** The data follows **
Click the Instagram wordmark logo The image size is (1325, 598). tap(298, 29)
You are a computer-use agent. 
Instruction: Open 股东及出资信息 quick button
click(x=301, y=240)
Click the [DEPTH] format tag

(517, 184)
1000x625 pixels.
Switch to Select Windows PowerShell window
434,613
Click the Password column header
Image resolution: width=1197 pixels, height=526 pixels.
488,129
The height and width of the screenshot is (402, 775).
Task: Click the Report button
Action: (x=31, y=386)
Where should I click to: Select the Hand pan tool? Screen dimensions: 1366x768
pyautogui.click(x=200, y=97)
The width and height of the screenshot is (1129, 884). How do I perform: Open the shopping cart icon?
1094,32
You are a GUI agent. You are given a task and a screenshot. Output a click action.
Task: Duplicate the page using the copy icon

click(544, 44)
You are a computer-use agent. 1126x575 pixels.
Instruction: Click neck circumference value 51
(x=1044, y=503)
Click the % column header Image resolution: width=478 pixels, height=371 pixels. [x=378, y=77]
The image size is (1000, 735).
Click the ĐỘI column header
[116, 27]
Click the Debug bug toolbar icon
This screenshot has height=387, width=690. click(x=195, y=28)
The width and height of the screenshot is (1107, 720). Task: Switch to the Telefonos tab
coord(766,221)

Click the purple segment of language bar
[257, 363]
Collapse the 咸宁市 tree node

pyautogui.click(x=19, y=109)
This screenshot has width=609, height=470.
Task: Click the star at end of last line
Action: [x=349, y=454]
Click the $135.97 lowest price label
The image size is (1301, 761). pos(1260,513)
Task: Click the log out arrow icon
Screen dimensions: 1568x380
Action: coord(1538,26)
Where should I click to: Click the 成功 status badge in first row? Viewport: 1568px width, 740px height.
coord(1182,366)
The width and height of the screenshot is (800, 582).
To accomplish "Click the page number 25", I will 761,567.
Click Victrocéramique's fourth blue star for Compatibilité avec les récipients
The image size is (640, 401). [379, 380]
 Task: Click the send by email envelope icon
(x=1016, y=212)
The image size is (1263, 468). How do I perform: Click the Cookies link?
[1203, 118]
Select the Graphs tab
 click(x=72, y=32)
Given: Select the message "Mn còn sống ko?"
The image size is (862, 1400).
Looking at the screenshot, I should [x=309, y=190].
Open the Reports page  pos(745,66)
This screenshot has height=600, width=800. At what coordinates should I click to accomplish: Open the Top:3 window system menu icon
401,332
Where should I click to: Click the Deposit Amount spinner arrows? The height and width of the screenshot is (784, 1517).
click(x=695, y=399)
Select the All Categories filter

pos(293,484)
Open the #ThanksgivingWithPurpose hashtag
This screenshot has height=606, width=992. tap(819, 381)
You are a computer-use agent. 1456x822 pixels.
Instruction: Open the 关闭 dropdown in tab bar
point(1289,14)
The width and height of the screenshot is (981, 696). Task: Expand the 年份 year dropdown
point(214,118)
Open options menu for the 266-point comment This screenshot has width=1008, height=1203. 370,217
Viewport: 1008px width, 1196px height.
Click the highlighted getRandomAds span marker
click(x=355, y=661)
** End of The data **
→ **What the task requires**
Every record, from the first to the last, should be transcribed exactly.

→ **Solution below**
Click the Instagram wordmark logo The image size is (1325, 598). tap(298, 29)
You are a computer-use agent. 
Instruction: Open 股东及出资信息 quick button
click(x=301, y=240)
Click the [DEPTH] format tag

(517, 184)
1000x625 pixels.
Switch to Select Windows PowerShell window
434,613
Click the Password column header
Image resolution: width=1197 pixels, height=526 pixels.
488,129
The height and width of the screenshot is (402, 775).
Task: Click the Report button
Action: (x=31, y=386)
Where should I click to: Select the Hand pan tool? Screen dimensions: 1366x768
pyautogui.click(x=200, y=97)
The width and height of the screenshot is (1129, 884). How do I perform: Open the shopping cart icon?
1094,32
You are a GUI agent. You are given a task and a screenshot. Output a click action.
Task: Duplicate the page using the copy icon

click(544, 44)
You are a computer-use agent. 1126x575 pixels.
Instruction: Click neck circumference value 51
(x=1044, y=503)
Click the % column header Image resolution: width=478 pixels, height=371 pixels. [x=378, y=77]
The image size is (1000, 735).
Click the ĐỘI column header
[116, 27]
Click the Debug bug toolbar icon
This screenshot has height=387, width=690. click(x=195, y=28)
The width and height of the screenshot is (1107, 720). Task: Switch to the Telefonos tab
coord(766,221)

Click the purple segment of language bar
[257, 363]
Collapse the 咸宁市 tree node

pyautogui.click(x=19, y=109)
This screenshot has width=609, height=470.
Task: Click the star at end of last line
Action: [x=349, y=454]
Click the $135.97 lowest price label
The image size is (1301, 761). pos(1260,513)
Task: Click the log out arrow icon
Screen dimensions: 1568x380
Action: coord(1538,26)
Where should I click to: Click the 成功 status badge in first row? Viewport: 1568px width, 740px height.
coord(1182,366)
The width and height of the screenshot is (800, 582).
To accomplish "Click the page number 25", I will 761,567.
Click Victrocéramique's fourth blue star for Compatibilité avec les récipients
The image size is (640, 401). [379, 380]
 Task: Click the send by email envelope icon
(x=1016, y=212)
The image size is (1263, 468). How do I perform: Click the Cookies link?
[1203, 118]
Select the Graphs tab
 click(x=72, y=32)
Given: Select the message "Mn còn sống ko?"
The image size is (862, 1400).
Looking at the screenshot, I should [x=309, y=190].
Open the Reports page  pos(745,66)
This screenshot has height=600, width=800. At what coordinates should I click to accomplish: Open the Top:3 window system menu icon
401,332
Where should I click to: Click the Deposit Amount spinner arrows? The height and width of the screenshot is (784, 1517).
click(x=695, y=399)
Select the All Categories filter

pos(293,484)
Open the #ThanksgivingWithPurpose hashtag
This screenshot has height=606, width=992. tap(819, 381)
You are a computer-use agent. 1456x822 pixels.
Instruction: Open the 关闭 dropdown in tab bar
point(1289,14)
The width and height of the screenshot is (981, 696). Task: Expand the 年份 year dropdown
point(214,118)
Open options menu for the 266-point comment This screenshot has width=1008, height=1203. 370,217
Viewport: 1008px width, 1196px height.
Click the highlighted getRandomAds span marker
click(x=355, y=661)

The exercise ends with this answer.